An Apache Spark DataSource used to read and parse Common Event Format (CEF) files according to CEF version 23. CEF files are parsed into a DataFrame with CEF specific schema. Fields with specific types (Integer, Long, Float, Double or Timestamp) are cast and/or parsed into the right type.
The DataSource can be used in the following way which will infer the schema based on all the data (i.e. it performs two passes over the data!)
val cefDataFrame = sqlContext.read.format("nl.anchormen.spark.cef.CefSource")
.load("path/to/your_cef_data.log")
This will result in a DataFrame with the following schema:
root
|-- CEF_Version: integer (nullable = true)
|-- CEF_Device Vendor: string (nullable = true)
|-- CEF_Device Product: string (nullable = true)
|-- CEF_Device Version: string (nullable = true)
|-- CEF_Device Event Class ID: string (nullable = true)
|-- CEF_Name: string (nullable = true)
|-- CEF_Severity: string (nullable = true)
|-- extension_field_1: <field1 type> (nullable = true)
|-- extension_field_2: <field2 type> (nullable = true)
|-- other extension fields...
Anything before 'CEF', like syslog metadata, will be dropped.

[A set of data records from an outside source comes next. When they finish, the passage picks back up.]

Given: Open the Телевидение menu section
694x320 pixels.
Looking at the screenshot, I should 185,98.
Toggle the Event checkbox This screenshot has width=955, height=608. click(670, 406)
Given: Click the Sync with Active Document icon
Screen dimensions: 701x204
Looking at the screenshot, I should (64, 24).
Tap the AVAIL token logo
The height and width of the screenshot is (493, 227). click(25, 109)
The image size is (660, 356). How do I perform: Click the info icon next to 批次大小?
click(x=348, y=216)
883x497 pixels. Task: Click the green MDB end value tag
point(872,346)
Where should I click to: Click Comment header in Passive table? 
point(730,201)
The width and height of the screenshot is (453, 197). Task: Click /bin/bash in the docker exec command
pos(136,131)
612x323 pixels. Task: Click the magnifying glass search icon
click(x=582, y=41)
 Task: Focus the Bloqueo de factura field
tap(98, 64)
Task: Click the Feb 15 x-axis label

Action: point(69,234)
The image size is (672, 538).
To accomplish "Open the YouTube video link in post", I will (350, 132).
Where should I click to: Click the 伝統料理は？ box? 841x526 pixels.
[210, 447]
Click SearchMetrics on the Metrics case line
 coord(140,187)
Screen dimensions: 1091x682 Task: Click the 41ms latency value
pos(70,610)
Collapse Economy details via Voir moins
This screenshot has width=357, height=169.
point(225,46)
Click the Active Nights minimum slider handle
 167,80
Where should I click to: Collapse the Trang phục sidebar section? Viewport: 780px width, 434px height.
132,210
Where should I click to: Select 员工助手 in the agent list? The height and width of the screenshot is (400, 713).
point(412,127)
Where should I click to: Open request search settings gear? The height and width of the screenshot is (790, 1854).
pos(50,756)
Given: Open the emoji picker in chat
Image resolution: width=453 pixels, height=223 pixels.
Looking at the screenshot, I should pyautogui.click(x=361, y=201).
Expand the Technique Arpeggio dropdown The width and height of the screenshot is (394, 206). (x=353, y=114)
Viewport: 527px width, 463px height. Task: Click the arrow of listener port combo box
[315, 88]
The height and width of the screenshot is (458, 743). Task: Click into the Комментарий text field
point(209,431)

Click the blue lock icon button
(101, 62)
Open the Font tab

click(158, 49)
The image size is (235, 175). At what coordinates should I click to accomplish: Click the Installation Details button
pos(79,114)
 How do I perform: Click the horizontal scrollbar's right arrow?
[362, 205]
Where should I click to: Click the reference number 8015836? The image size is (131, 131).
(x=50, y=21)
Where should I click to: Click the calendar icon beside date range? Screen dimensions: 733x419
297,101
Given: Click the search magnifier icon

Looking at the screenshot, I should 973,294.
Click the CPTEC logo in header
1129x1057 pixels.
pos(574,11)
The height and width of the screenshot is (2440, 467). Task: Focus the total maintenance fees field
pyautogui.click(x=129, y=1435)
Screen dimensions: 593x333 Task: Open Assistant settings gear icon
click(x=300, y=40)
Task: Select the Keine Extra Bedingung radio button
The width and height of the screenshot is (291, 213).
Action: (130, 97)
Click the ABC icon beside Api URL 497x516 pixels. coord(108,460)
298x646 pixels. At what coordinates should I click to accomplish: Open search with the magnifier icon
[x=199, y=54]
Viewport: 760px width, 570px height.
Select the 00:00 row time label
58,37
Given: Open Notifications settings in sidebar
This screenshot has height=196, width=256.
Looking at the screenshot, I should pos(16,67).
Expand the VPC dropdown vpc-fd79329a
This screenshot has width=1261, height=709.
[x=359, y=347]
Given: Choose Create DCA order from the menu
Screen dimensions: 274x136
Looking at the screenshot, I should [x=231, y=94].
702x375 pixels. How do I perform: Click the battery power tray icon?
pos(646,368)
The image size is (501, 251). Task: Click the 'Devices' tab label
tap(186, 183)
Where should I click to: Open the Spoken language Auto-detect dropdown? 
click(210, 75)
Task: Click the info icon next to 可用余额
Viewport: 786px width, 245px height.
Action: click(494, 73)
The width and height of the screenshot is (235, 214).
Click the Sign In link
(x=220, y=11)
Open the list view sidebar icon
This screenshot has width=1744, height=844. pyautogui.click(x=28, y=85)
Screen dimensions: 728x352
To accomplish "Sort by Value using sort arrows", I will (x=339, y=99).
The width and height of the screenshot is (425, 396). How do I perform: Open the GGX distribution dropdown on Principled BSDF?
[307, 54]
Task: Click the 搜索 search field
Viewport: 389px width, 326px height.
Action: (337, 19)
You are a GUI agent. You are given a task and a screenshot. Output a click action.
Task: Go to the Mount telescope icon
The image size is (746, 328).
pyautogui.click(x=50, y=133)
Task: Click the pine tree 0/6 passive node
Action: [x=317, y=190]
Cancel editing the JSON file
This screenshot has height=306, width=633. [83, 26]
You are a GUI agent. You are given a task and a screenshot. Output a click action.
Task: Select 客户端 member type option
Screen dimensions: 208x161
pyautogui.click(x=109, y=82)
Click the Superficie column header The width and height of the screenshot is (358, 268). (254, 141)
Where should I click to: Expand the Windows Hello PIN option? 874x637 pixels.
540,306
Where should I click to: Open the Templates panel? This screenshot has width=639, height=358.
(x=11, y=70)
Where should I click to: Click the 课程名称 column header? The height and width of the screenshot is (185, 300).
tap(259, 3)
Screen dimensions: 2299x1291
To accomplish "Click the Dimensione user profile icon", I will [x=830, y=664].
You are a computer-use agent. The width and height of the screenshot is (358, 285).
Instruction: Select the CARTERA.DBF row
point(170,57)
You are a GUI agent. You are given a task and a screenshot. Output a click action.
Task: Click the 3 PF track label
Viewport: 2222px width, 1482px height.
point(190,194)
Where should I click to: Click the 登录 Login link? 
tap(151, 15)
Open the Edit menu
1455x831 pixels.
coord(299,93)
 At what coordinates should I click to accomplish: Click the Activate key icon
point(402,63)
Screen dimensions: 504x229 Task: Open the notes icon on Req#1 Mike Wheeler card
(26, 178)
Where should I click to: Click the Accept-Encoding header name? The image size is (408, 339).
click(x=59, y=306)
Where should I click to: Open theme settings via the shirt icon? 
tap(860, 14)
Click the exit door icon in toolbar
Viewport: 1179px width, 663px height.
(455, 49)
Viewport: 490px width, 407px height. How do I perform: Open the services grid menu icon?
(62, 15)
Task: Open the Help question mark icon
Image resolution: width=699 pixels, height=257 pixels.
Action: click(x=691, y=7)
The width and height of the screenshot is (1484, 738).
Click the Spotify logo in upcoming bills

The schema is always inferred, hence it is not possible to set a schema using the DataSources schema(…) function.
The current implementation requires each CEF record to be on a single line and allows all fields to be empty/null.
The current implementation supports a number of options:
- schema.lines (default = -1): the number of lines to use to infer the schema. This can be used to avoid a full pass over the data. Note: the specified number of lines is taken into the driver! Specifying a number smaller than 0 indicates that a full pass must be made in order to determine the schema.
- partitions (default is determined by spark): the number of partitions the result should have. This number is passed to the sc.textFile(…) operation used to read the CEF file(s).
- epoch.millis.fields: a comma separated list of fields that contain a unix timestamp in milliseconds and should be cast to a Timestamp. Example: "epoch.millis.fields"->"field1, field2, field3"
- string.trim (default = false): specifies that all string values should be trimmed
- ignore.exception (default = false): specifies if parsing exceptions should be ignored. By default the parser will fail fast on the first exception it encounters. When set to 'true' the reader will drop lines it fails to parse
- exception.log (default: true): only applies when ignore.exception is set to 'true' and indicates that parse failures should be logged.
Characters that are escaped (like \n, \| and \=) are converted into the right character or linefeed.
The CEF specification supports different timestamp patterns. During schema inference the DataSource determines the pattern used for each timestamp field found in the data. The pattern that was determined for the first occurrence of a timestamp field is used to parse all the values for that field. The current implementation does not support multiple patterns for the same field!